I have been meaning to share this biryani recipe for a long time. Especially for my best buds in Delhi- “A” and “P”, who have been wanting to make this for their respective families.
As long as I can remember, my Mum’s been making this biryani – both with mutton and chicken. Its the multiple layered biryani, and is fully cooked before you “assemble” it, unlike the kachchi biryani.
Here is the recipe:
1 kg goat meat/lamb/chicken (with bones)
2 1/2 cups Basmati rice
Half cup natural yogurt/dahi
3 large red onions
2 tablespoon ginger-garlic paste
2 tablespoon red chili powder
1 tablespoon turmeric powder
1 tablespoon coriander powder
A tablespoon full of whole garam masala
2-3 bay leaves
2-3 hard boiled eggs sliced
5-6 small boiled potatoes sliced
Green chilies slit lengthwise
Few sprigs of coriander/cilantro chopped fine
Few drops of red and yellow food color
Veg oil for cooking
Marinade the meat for about 2-3 hours with yogurt, spices, ginger-garlic paste, and a little salt.
Chop two large onions. Heat the veg oil in a thick-bottom pan/ pressure cooker. Add the whole garam masala till they pop, followed by the bay leaves. Add the onions and fry till golden brown. Add the marinated mutton or chicken. Keep frying till you see the oil and the meat separate. Add salt to taste. Cover and cook till the meat is tender. Do not overcook! I have suffered the pangs of an overcooked meat for a biryani and felt sorely embarrassed about it.
Chicken takes less time than goat meat or lamb, so adjust the timing. If you are in South Delhi, I’d recommend you to buy mutton from Khan’s shop behind Uphaar Cinema or from National Meat Shop in Malviya Nagar Market. The latter’s quality of meat is awesome!
Okay, since I digressed, I now come back to preparing the rice for this layered biryani.
Cook the Basmati rice as you would in a ratio of 1:2 of rice and water. Add a few drops of lemon juice to get all the rice grains separate. That’s a tip my Mum passed on to me and I religiously follow.
Once your rice is done, quickly sprinkle a few drops of the red and yellow (liquid) food colors. Cover the vessel.
DO NOT STIR THE RICE.
This way you will naturally color the grains in three colors- red, yellow/ orange and the natural white! I learnt this from a cook at my Mum’s place.
Now prepare the onions for the layering. Thinly slice one large onion and caramelize it by deep frying in vegetable oil.
Take the bowl in which you will serve your biryani.
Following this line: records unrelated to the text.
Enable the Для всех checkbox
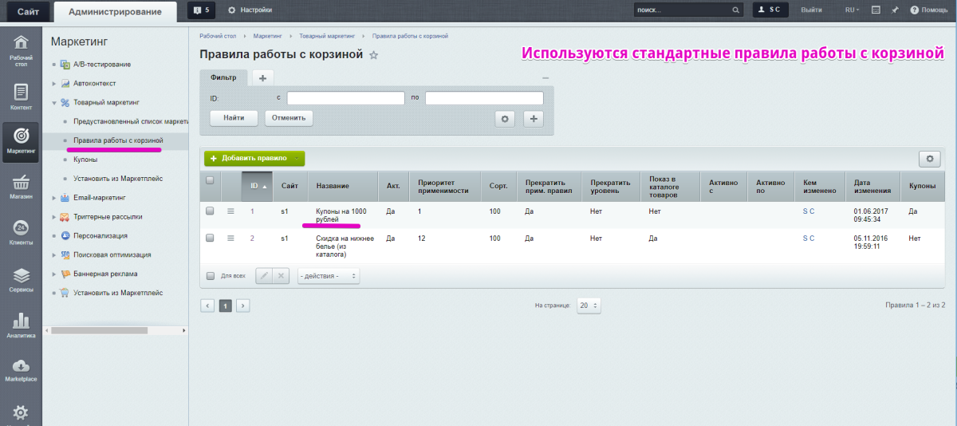 coord(211,276)
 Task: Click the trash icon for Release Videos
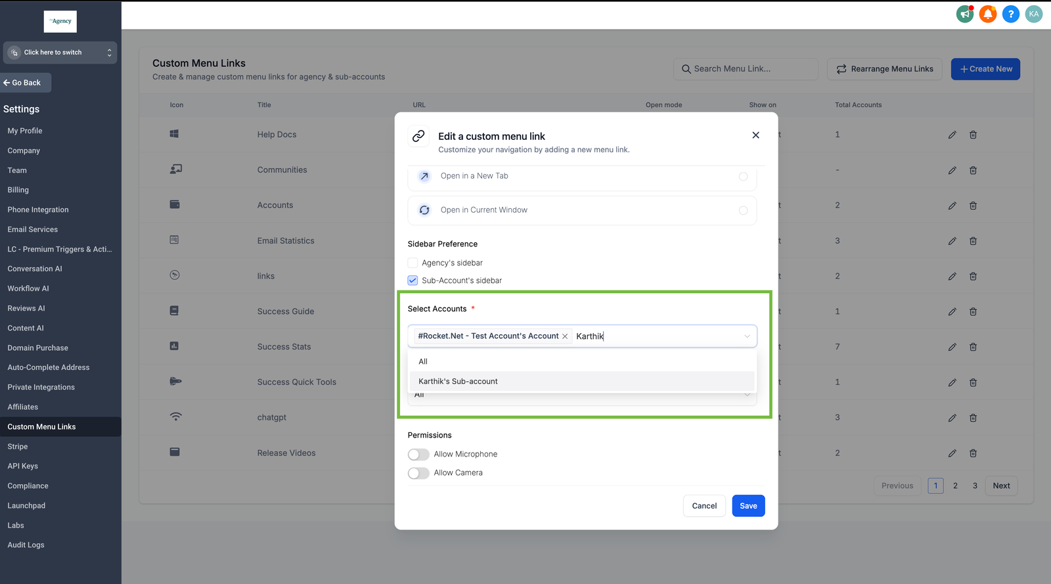tap(973, 453)
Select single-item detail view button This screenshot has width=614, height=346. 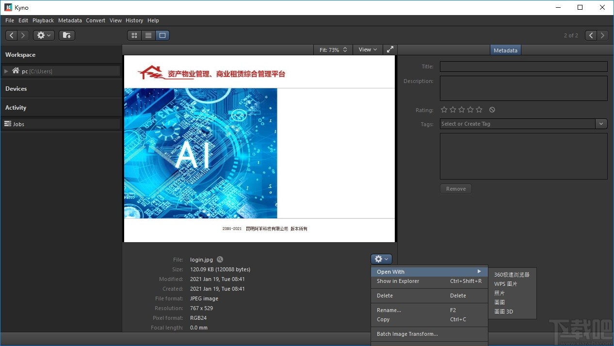(162, 35)
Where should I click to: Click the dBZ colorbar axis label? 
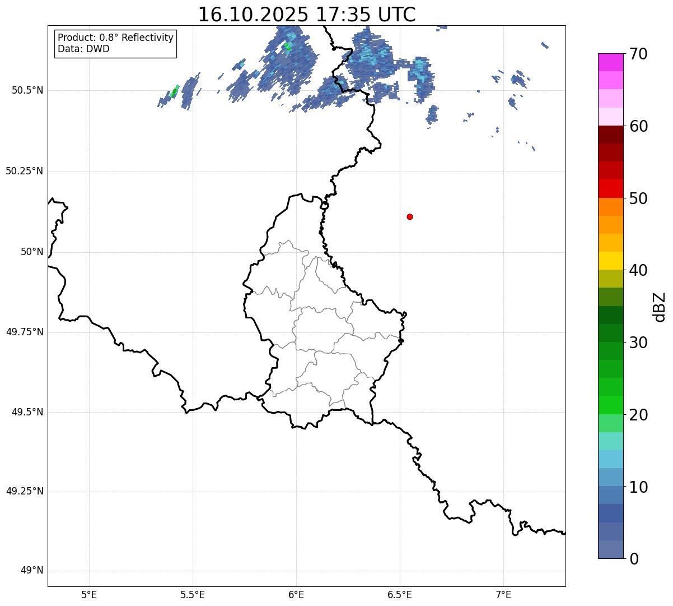(660, 306)
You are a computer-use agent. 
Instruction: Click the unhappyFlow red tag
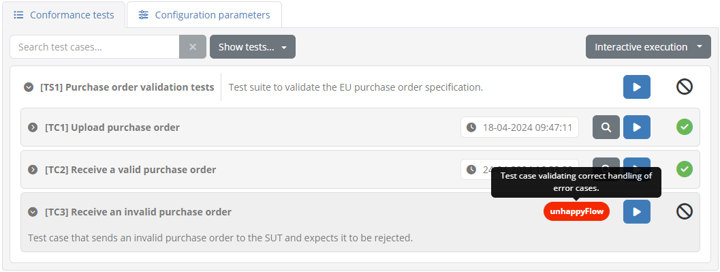[x=576, y=212]
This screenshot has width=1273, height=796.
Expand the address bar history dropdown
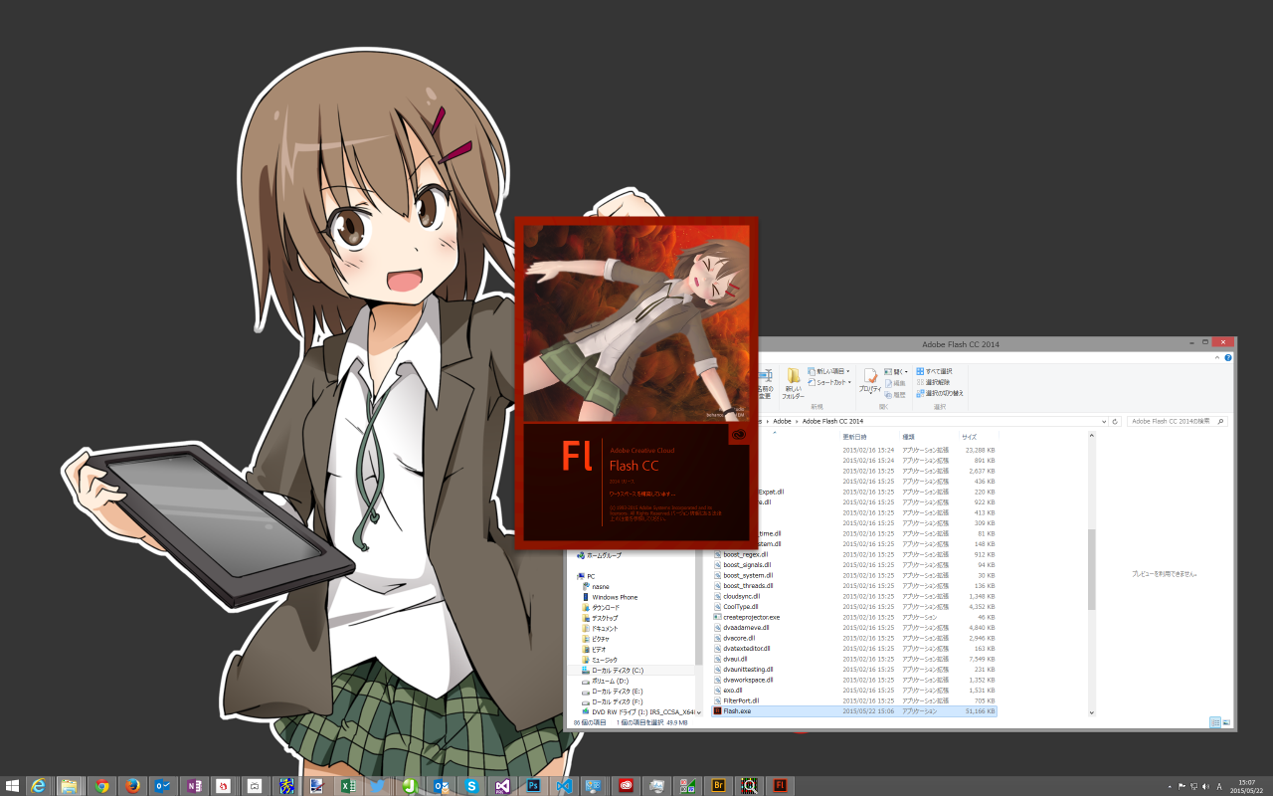(1103, 421)

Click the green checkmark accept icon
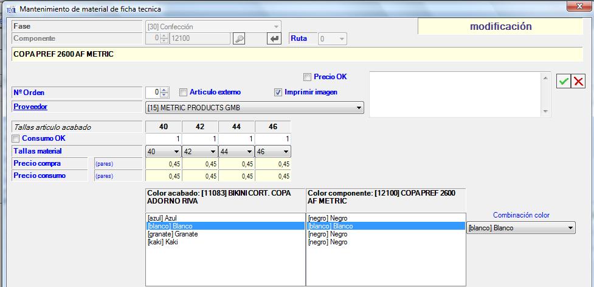point(564,81)
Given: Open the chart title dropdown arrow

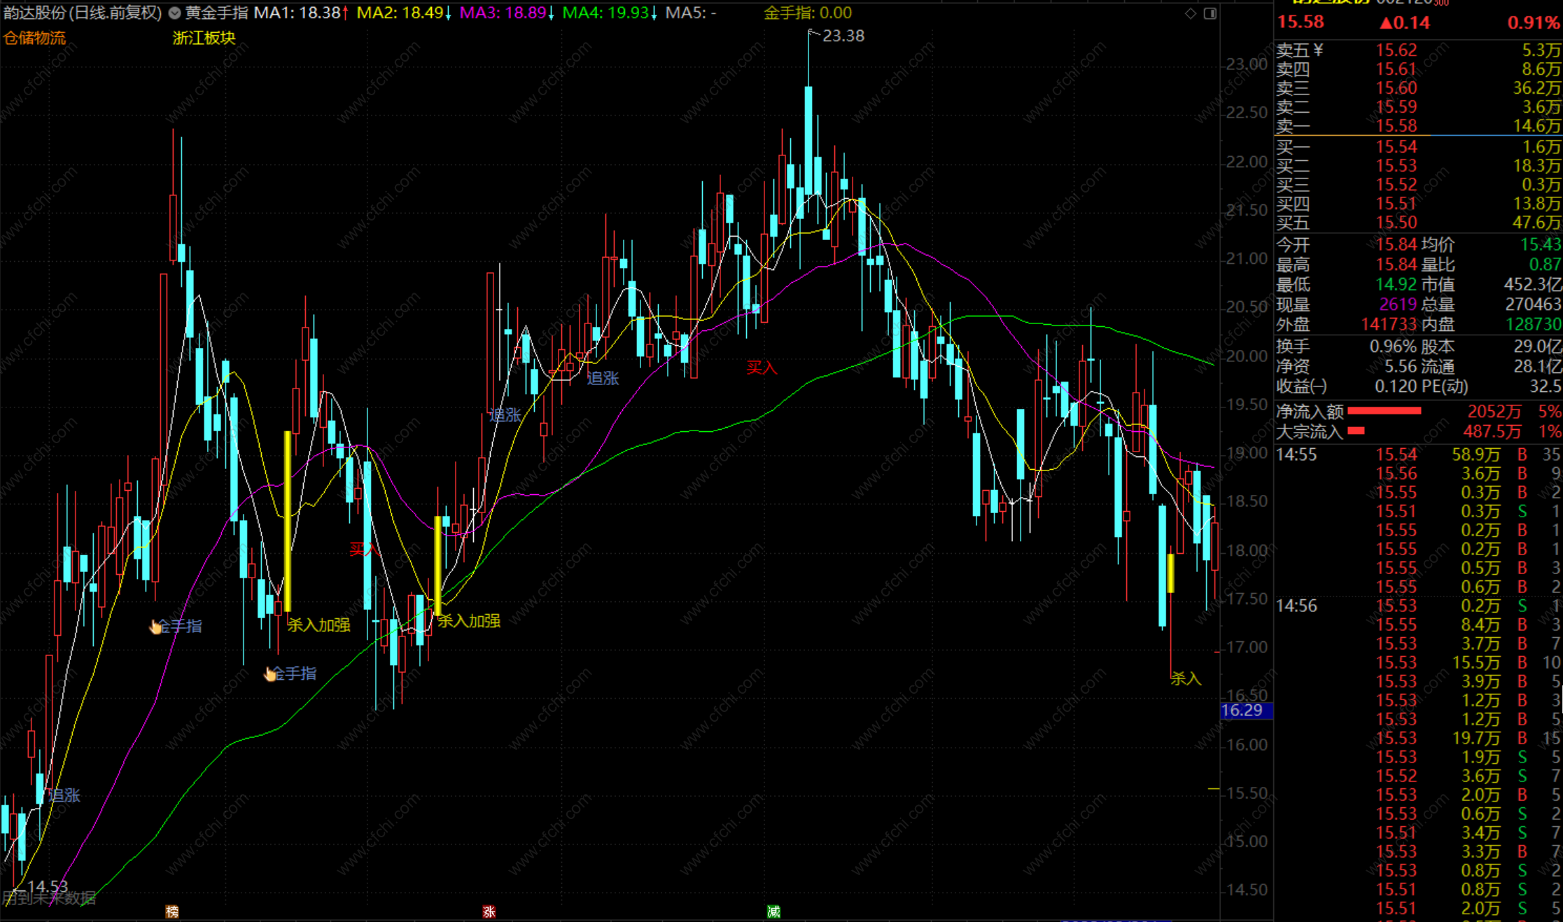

This can also be served in a traditional biryani handi- you know the ones with the copper base!
On a spacious kitchen counter, arrange all the ingredients you will need to start layering the biryani including the boiled and sliced potatoes and eggs, chopped coriander and the slit green chilies.
Start the bottom most layer with rice and start building up with the meat, caramelized onions, slices of eggs, potatoes, chopped coriander, green chilies. Complete it with another rice and continue doing so till you have space in the bowl.
The top layer should ALWAYS be of rice!
Finish the look with the garnish of fried (crispy) onions, sliced potatoes and eggs, chilies and coriander.
Serve the biryani hot with raita and salad.
I also love to have this with the (Chinese) green chili sauce you get in India. But that’s a luxury I will have to live without…at least for now!
The pictures you see here are from a Thanksgiving Party. I made the layered biryani for P’s work place, where they had a potluck party just before Thanksgiving. This was for about 20 people. I was told it became an instant hit!
After doling out biryani this large scale, I was the uncrowned Biryani Queen among my set of friends!